V. parahaemolyticus has a unique energy metabolism mechanism and thus requires Na+ for its growth. V. parahaemolyticus not only possesses a primary respiratory Na+-pump, Na+-coupled membrane processes, and an Na+-driven flagella motor, but also has Na+/drug transporters . We found a Na+ driven multidrug efflux pump/adhesin gene duplicated in V. parahaemolyticus (with locus IDs NT01VP1153 and NT01VPA0916) and in V. splendidus (with locus ID CAV19032 and CAV26372), while a single orthologous copy remains in V. vulnificus, V. cholerae, V. harveyi, A. salmonicida, and P. profundum SS9. No orthologous gene was identified in A. fischeri ES114, which is consistent with the symbiotic environment it lives in. However, an orthologous copy exists in A. fischeri MJ11, implying the gene was lost in strain ES114.
(2) Transport systems
A number of transporter families that were previously reported to mediate drug resistance and bacteria defense, including the multidrug resistance ABC transporter family and the major facilitator family, show radiation in a single taxon. In V. cholerae N16961, we found two genes, VC1391 and VC1597, which share high sequence similarity, contain a conserved MFS-1 domain, and likely belong to the sugar transporter superfamily . A Blast search against the non-redundant sequence database found similar sequences in other strains of V. cholerae, but not in other Vibrionaceae species, except a single gene copy in V. angustum S14. These V. cholerae-unique genes appear to be involved in multidrug transport and may relate to the pathogenesis of V. cholerae. In A. fischeri ES114, we observed a duplicated multidrug resistance protein B gene (with locus IDs NT01VF0958 and NT01VFA1115), but did not see this duplication in the other strains.
(3) Iron acquisition
Iron scavenging is important for host-associated bacteria, as this nutrient is almost always limiting. In A. fischeri ES114, a gene block on chromosome 2 with at least seven genes has been duplicated and oriented in an inverted order. An ABC-type Fe3+-hydroxamate transport system with 3 genes, including ATPase component, periplasmic component and permease component (with locus IDs NT01VFA0159-0161 and NT01VFA0792-0790) is duplicated and located in these blocks. These ferrichrome utilization genes (fhu loci) are coordinately regulated in response to iron availability . We also found biopolymer transport proteins TolQ-TolQ-TolR (with locus IDs NT01VFA0194-0196 and NT01VFA0788-0786) duplicated in A. fischeri ES114. Similar LSE blocks were observed in strain MJ11. The tol genes were first described in Escherichia coli, and more recently in several other species.
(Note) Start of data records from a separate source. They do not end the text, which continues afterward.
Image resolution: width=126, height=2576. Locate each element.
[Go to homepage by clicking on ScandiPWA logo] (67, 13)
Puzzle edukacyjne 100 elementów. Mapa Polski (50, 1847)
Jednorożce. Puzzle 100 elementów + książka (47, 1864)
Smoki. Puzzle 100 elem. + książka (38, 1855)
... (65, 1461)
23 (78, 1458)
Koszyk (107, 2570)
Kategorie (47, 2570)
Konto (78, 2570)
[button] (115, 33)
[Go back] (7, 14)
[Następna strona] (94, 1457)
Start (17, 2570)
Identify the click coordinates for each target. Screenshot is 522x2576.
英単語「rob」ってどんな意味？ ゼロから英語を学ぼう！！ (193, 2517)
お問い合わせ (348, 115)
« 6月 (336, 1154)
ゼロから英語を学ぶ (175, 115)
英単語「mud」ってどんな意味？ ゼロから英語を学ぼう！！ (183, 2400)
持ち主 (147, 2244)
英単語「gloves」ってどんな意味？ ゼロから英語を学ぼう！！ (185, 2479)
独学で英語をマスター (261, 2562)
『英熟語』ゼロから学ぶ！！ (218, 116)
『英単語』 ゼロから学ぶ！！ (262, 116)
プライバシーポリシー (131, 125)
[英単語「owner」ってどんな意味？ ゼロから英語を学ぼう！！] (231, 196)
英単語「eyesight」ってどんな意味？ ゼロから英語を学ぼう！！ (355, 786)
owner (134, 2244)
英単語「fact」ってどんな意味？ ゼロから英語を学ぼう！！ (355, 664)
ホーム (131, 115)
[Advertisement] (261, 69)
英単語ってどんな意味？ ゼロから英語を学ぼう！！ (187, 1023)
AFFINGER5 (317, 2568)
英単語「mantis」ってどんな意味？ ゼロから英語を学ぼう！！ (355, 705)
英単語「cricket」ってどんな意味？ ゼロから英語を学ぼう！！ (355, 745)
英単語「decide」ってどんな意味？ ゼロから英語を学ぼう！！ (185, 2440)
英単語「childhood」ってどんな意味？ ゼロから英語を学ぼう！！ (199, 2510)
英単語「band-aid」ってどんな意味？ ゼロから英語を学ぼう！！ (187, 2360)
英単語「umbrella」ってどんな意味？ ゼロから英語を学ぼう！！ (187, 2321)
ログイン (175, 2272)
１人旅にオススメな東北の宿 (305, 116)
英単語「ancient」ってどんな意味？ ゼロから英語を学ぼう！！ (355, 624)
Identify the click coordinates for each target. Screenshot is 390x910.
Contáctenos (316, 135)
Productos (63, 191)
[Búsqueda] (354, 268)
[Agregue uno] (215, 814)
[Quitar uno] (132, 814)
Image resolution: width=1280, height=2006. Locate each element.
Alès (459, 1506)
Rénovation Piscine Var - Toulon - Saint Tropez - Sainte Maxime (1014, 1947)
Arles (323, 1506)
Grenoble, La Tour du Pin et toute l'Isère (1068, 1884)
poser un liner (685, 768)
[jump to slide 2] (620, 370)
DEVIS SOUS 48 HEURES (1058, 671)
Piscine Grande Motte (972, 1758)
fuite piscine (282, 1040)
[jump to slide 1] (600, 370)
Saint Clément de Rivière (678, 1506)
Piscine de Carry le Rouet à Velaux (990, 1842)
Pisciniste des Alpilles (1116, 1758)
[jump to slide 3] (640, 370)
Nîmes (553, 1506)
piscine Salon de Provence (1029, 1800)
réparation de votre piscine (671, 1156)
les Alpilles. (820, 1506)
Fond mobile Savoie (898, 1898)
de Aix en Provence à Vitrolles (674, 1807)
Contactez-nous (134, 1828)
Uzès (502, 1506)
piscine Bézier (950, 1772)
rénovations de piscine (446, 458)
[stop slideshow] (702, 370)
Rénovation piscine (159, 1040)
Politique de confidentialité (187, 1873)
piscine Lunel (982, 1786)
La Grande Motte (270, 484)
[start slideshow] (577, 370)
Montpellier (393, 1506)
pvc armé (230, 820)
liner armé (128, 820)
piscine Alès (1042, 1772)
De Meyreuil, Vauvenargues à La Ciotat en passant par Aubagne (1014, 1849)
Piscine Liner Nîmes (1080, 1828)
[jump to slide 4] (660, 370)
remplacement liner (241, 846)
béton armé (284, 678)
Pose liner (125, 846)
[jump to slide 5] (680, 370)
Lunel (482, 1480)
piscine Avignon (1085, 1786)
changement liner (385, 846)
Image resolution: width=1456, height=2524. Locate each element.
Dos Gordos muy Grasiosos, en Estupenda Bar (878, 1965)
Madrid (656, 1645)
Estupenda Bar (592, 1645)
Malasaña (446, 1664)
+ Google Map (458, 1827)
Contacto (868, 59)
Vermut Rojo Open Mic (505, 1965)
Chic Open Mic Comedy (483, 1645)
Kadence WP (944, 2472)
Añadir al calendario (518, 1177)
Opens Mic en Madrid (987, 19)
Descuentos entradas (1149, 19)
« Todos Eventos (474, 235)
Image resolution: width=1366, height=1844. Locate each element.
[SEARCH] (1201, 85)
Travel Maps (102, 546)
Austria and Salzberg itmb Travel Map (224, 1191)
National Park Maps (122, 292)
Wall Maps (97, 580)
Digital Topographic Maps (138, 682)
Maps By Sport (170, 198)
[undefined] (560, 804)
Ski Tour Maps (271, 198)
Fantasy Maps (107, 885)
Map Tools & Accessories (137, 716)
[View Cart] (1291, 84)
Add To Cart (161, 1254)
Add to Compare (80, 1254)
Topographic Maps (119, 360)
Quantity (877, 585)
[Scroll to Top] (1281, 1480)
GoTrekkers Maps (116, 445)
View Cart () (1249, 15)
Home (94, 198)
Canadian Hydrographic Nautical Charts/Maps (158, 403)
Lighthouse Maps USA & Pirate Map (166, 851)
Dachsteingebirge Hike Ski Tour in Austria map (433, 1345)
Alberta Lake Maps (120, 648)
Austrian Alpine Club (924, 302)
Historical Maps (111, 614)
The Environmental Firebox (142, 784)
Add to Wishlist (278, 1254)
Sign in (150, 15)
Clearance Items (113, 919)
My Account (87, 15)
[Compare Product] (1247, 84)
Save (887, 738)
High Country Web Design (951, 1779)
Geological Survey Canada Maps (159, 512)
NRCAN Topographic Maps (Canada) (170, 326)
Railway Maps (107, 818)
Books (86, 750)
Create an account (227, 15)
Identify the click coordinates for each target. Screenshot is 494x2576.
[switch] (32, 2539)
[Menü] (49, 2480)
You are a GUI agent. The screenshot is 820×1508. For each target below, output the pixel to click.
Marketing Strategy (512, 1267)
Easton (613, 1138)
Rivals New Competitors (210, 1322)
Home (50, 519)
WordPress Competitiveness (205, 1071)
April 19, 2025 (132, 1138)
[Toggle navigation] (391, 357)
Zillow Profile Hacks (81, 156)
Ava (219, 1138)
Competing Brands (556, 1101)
They are involved in the pathogenesis of E. coli, Haemophilus ducreyi, V. cholerae and Salmonella enterica . The tol-pal genes have been shown to be required for maintaining the outer-membrane integrity of Gram-negative bacteria. The inner membrane TolA protein together with the outer membrane lipoprotein Pal forms a transmembrane link in which TolA is energized. Both TolQ and TolR proteins are essential for the TolA-Pal interaction and TolA energization .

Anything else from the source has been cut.